As you are no doubt aware there has been an enormous proliferation of
kernel packages beginning with the netbook branch in Hardy, then rapidly
multiplying as we added incompatible source code bases for the various
ARM branches in Jaunty, Karmic, etc. This trend is likely to continue
until the ARM community can coalesce around a single source code base.
In an effort to reduce the maintenance cost of the various branches I
started an effort to adopt a common debian packaging infrastructure
across all releases. Andy has continued that effort and applied it to
all branches in the Lucid and Maverick releases.

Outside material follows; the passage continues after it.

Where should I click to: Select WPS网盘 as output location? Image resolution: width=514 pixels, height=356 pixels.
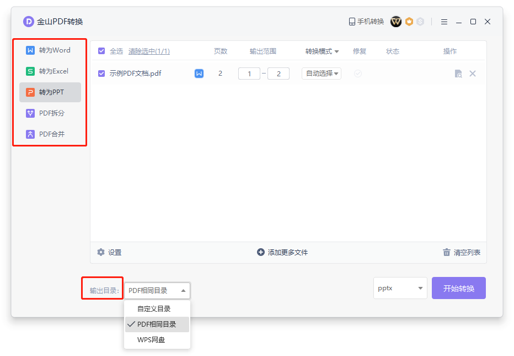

Here is a short synopsis provided by Stefan (which you may have already
seen on another list):
* Abstracted debian was introduced in the Karmic to allow handling
the topic (arm, ec2) manageable when needing to include security
and proposed changes from the master.
* This was SRUed back into Jaunty (and Intrepid) based on our
verification with debdiff which makes sure that the resulting
binary packages are the same before and after.
* The downside of the current implementation in Karmic is that
some files which are used commonly had been split up. So fixing
a bug in the build system requires the same fix to be done manually
to all topic branches.
* In Lucid this was changed to make it possible to have common files
shared so changes would just automatically fall through to all topic
branches. This mainly consists of moving files around. Though the
diff seems big.
* Again this has been verified by comparing the binary files before and
after. The few differences found were actually considered to be bugs
before and the right results showed up in the new packages (but all
changes also were not affecting the operation of the kernel, like
documentation files getting packaged now).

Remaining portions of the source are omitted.